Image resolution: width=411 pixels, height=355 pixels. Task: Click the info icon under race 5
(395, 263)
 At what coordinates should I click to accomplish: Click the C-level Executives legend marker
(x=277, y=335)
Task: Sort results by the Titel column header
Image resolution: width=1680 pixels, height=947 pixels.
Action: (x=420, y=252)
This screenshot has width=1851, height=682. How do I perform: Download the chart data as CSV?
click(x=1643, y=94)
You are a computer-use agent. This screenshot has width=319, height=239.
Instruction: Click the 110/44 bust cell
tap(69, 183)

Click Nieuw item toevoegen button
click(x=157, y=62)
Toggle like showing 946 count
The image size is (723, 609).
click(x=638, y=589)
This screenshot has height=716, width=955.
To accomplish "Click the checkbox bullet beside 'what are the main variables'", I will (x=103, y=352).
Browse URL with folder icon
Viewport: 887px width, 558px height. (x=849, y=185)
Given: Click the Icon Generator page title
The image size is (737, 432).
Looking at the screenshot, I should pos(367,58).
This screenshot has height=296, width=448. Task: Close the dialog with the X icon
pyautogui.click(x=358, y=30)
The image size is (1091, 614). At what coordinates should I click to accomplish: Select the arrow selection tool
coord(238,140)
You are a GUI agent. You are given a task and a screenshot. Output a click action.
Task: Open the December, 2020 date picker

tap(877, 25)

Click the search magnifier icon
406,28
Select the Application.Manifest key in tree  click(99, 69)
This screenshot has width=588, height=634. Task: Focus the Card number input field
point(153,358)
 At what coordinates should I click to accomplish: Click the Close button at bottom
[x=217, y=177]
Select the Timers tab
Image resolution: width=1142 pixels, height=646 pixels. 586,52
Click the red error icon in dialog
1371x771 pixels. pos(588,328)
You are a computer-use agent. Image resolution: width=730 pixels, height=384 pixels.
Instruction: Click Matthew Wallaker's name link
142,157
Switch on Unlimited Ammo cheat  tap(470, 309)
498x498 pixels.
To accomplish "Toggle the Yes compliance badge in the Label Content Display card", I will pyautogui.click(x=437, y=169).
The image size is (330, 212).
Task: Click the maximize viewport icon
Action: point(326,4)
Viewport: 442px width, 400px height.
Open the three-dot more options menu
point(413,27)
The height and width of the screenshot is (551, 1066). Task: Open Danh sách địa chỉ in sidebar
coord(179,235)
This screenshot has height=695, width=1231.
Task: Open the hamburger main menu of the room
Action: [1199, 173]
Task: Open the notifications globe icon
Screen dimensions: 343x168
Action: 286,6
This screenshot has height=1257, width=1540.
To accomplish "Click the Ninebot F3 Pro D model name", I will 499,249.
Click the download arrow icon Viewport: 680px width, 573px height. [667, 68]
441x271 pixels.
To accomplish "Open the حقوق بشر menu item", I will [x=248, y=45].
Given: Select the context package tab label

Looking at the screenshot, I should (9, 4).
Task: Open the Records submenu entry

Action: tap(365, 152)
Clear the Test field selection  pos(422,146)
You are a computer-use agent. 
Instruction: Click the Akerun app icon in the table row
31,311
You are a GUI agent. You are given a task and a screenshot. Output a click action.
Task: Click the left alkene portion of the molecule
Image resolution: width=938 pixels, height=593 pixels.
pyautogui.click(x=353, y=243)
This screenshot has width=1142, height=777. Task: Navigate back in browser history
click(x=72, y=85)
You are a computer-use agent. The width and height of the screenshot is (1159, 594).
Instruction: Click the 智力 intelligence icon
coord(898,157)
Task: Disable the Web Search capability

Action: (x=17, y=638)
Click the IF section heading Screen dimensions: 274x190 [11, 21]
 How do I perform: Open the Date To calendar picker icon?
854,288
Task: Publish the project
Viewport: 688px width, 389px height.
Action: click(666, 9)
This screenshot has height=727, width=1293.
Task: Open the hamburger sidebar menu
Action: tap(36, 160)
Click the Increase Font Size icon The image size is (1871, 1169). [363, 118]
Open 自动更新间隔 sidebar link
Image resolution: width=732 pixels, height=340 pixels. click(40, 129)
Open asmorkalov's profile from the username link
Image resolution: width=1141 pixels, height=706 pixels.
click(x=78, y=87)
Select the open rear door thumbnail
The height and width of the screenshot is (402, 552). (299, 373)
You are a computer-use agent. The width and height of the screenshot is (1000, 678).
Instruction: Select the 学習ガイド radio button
+++++
▸ Problem requirements: Copy every one of the records above word for word, keeping each line as it is.

▸ Complete output:
Image resolution: width=411 pixels, height=355 pixels. Task: Click the info icon under race 5
(395, 263)
 At what coordinates should I click to accomplish: Click the C-level Executives legend marker
(x=277, y=335)
Task: Sort results by the Titel column header
Image resolution: width=1680 pixels, height=947 pixels.
Action: (x=420, y=252)
This screenshot has width=1851, height=682. How do I perform: Download the chart data as CSV?
click(x=1643, y=94)
You are a computer-use agent. This screenshot has width=319, height=239.
Instruction: Click the 110/44 bust cell
tap(69, 183)

Click Nieuw item toevoegen button
click(x=157, y=62)
Toggle like showing 946 count
The image size is (723, 609).
click(x=638, y=589)
This screenshot has height=716, width=955.
To accomplish "Click the checkbox bullet beside 'what are the main variables'", I will (x=103, y=352).
Browse URL with folder icon
Viewport: 887px width, 558px height. (x=849, y=185)
Given: Click the Icon Generator page title
The image size is (737, 432).
Looking at the screenshot, I should pos(367,58).
This screenshot has height=296, width=448. Task: Close the dialog with the X icon
pyautogui.click(x=358, y=30)
The image size is (1091, 614). At what coordinates should I click to accomplish: Select the arrow selection tool
coord(238,140)
You are a GUI agent. You are given a task and a screenshot. Output a click action.
Task: Open the December, 2020 date picker

tap(877, 25)

Click the search magnifier icon
406,28
Select the Application.Manifest key in tree  click(99, 69)
This screenshot has width=588, height=634. Task: Focus the Card number input field
point(153,358)
 At what coordinates should I click to accomplish: Click the Close button at bottom
[x=217, y=177]
Select the Timers tab
Image resolution: width=1142 pixels, height=646 pixels. 586,52
Click the red error icon in dialog
1371x771 pixels. pos(588,328)
You are a computer-use agent. Image resolution: width=730 pixels, height=384 pixels.
Instruction: Click Matthew Wallaker's name link
142,157
Switch on Unlimited Ammo cheat  tap(470, 309)
498x498 pixels.
To accomplish "Toggle the Yes compliance badge in the Label Content Display card", I will pyautogui.click(x=437, y=169).
The image size is (330, 212).
Task: Click the maximize viewport icon
Action: point(326,4)
Viewport: 442px width, 400px height.
Open the three-dot more options menu
point(413,27)
The height and width of the screenshot is (551, 1066). Task: Open Danh sách địa chỉ in sidebar
coord(179,235)
This screenshot has height=695, width=1231.
Task: Open the hamburger main menu of the room
Action: [1199, 173]
Task: Open the notifications globe icon
Screen dimensions: 343x168
Action: 286,6
This screenshot has height=1257, width=1540.
To accomplish "Click the Ninebot F3 Pro D model name", I will 499,249.
Click the download arrow icon Viewport: 680px width, 573px height. [667, 68]
441x271 pixels.
To accomplish "Open the حقوق بشر menu item", I will [x=248, y=45].
Given: Select the context package tab label

Looking at the screenshot, I should (9, 4).
Task: Open the Records submenu entry

Action: tap(365, 152)
Clear the Test field selection  pos(422,146)
You are a computer-use agent. 
Instruction: Click the Akerun app icon in the table row
31,311
You are a GUI agent. You are given a task and a screenshot. Output a click action.
Task: Click the left alkene portion of the molecule
Image resolution: width=938 pixels, height=593 pixels.
pyautogui.click(x=353, y=243)
This screenshot has width=1142, height=777. Task: Navigate back in browser history
click(x=72, y=85)
You are a computer-use agent. The width and height of the screenshot is (1159, 594).
Instruction: Click the 智力 intelligence icon
coord(898,157)
Task: Disable the Web Search capability

Action: (x=17, y=638)
Click the IF section heading Screen dimensions: 274x190 [11, 21]
 How do I perform: Open the Date To calendar picker icon?
854,288
Task: Publish the project
Viewport: 688px width, 389px height.
Action: click(666, 9)
This screenshot has height=727, width=1293.
Task: Open the hamburger sidebar menu
Action: tap(36, 160)
Click the Increase Font Size icon The image size is (1871, 1169). [363, 118]
Open 自动更新间隔 sidebar link
Image resolution: width=732 pixels, height=340 pixels. click(40, 129)
Open asmorkalov's profile from the username link
Image resolution: width=1141 pixels, height=706 pixels.
click(x=78, y=87)
Select the open rear door thumbnail
The height and width of the screenshot is (402, 552). (299, 373)
You are a computer-use agent. The width and height of the screenshot is (1000, 678).
Instruction: Select the 学習ガイド radio button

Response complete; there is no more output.